Another bill would bar collective bargaining between teachers’ unions and school boards. Haslem didn’t initiate it, but endorsed it during its consideration. The bill has passed the Senate and should pass the House any day now. This proposal, says the Nashville observer, “has riled up the Democratic base,” which includes unions and the Tennessee Education Association. Supporting the measure are the Tennessee School Boards Association and the Tennessee County Commissioners Association.
A poll taken in mid-February by Middle Tennessee State University (MTSU) showed that 54% believed the current tenure system “made it hard to get rid of bad teachers” to 29% who believed tenure “protects good teachers from being fired.” However, 41% opposed eliminating collective bargaining between school boards and teachers’ unions to 37% who favored the elimination proposal. (In general, Tennesseans are a pretty conservative bunch; 31% said they would vote for President Obama’s reelection to 48% who said they would vote for “his Republican opponent.”)
Another measure pushed by Haslam would remove some of the current restrictions on charter schools. The bill is expected to pass this week and will be signed by the governor.
While the GOP controls all three of the centers of state legislative power, they do not always sing from the same hymn book. The governor, while certainly conservative, is probably best described as center/right, not hard/right, and he has not initiated most of the more controversial measures that are being considered. Indeed, one Democratic insider says the governor “is about like Bredesen,” the pragmatic Democrat who held the office prior to Haslam. House Speaker Beth Harwell (R), the first woman to serve as speaker of the house, was an early backer of Haslam for governor and is his ally in most legislative matters. Senate Speaker/Lt. Gov. Ramsey (R), who came in third in last year’s GOP primary for governor, is allied more strongly with the harder-right social conservatives. Indeed, the senate, where Ramsey is top dog, passed the anti-collective bargaining measure over the governor’s objections to its early consideration.
These differences occasionally result in strains within the GOP side. Business, for example, has been generally pleased with the new alignment in state government, but has actively opposed several measures pushed by some Republican legislators, including restrictive immigration bills and proposals to allow guns in the workplace. “This is one of the best years ever for business,” says the lobbyist, “but it’s been a helluva ride getting there.”

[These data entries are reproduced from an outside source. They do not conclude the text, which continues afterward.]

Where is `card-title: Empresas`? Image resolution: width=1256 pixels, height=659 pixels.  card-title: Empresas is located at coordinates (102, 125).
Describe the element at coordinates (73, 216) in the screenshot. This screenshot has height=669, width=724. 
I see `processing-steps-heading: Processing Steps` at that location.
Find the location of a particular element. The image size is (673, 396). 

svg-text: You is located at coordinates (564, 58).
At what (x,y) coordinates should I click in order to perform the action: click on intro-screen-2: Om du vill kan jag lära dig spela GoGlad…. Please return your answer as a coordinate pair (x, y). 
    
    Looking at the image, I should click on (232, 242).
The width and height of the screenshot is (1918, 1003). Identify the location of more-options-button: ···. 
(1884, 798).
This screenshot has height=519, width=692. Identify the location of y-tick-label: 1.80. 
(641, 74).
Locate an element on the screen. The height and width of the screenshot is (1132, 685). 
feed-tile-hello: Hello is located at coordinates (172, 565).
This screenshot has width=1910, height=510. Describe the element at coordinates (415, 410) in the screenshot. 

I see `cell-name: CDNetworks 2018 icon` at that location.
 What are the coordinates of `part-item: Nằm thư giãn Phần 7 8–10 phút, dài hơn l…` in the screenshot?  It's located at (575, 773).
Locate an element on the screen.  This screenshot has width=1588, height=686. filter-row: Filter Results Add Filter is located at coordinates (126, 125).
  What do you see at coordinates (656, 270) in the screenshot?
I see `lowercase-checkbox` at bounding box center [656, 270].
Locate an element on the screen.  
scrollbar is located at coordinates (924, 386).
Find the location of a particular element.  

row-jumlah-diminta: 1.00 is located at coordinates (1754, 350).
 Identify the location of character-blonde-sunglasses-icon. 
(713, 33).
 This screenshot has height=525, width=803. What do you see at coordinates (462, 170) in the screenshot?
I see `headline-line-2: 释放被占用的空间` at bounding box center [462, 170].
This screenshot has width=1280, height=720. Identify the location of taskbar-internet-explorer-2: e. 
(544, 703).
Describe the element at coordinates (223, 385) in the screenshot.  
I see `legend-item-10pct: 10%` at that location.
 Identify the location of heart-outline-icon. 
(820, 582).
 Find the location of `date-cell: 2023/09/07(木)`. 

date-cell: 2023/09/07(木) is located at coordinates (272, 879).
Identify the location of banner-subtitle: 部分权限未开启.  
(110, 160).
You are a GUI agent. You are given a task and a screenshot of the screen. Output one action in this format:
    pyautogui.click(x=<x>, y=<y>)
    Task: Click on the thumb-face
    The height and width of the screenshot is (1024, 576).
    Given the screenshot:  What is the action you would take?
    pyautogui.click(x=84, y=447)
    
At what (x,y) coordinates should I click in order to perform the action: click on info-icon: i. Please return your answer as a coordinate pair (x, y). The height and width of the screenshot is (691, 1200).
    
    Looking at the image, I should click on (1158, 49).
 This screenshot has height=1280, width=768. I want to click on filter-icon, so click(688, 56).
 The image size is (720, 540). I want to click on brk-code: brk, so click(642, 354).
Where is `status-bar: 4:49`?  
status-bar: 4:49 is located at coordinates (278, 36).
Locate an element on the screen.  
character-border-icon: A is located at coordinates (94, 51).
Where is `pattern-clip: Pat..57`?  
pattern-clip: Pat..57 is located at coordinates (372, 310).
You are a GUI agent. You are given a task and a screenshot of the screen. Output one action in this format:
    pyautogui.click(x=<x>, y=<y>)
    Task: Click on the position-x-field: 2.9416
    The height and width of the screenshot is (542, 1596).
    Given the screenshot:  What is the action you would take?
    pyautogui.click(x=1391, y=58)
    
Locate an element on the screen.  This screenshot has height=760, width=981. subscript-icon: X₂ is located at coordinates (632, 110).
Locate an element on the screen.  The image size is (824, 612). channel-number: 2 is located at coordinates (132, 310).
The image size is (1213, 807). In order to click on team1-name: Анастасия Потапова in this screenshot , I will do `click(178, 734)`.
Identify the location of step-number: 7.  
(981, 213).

A number of other bills, not initially proposed by Haslem, focus on social issues and are popular with many GOP legislators. One proposal, which passed both chambers and was signed by the governor, forbids local governments from imposing anti-discrimination laws on business that are not already part of state law. The measure was aimed at one of Nashville’s recently enacted gay rights ordinance, which barred firms contracting with the city from discriminating against gay employees.
Another bill, which is still pending, is known as the “Don’t Say Gay” bill. It would ban any discussion of homosexuality in middle or elementary schools. It is given little chance of passing. And reminiscent of the 1925 Scopes “monkey” trial in Dayton, Tennessee, a measure passed the House – but not the Senate – which would allow teachers to discuss scientific challenges to evolution.
“This is how it has always been,” says SPR’s Nashville observer about this and several other controversial proposals. “They pass one house but not the other.” But in this new environment, not everyone’s quite so sure that will continue.